#### DATA SUPPLIED:
-- -- --

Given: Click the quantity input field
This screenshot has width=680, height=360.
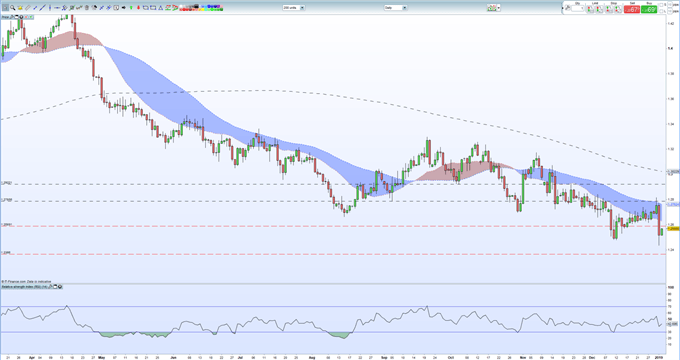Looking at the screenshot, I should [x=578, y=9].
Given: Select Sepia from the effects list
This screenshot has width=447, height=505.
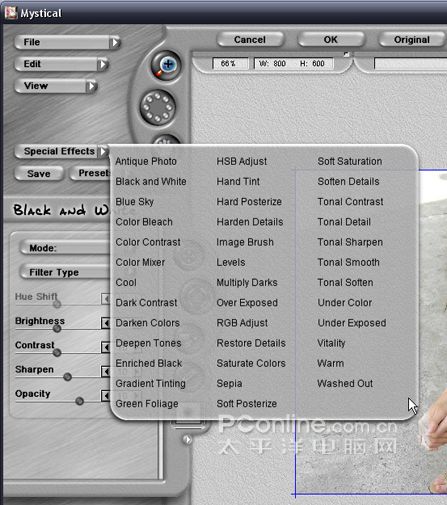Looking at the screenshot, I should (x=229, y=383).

-- -- --

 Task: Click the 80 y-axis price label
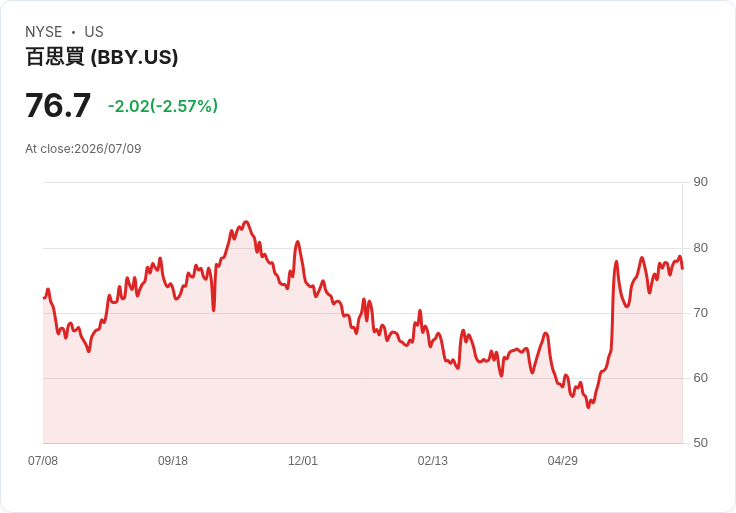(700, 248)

-- -- --

In the entries above, find each line containing the string "Given" and copy it.

#### SOLUTION:
Given: Click the quantity input field
Given: Select Sepia from the effects list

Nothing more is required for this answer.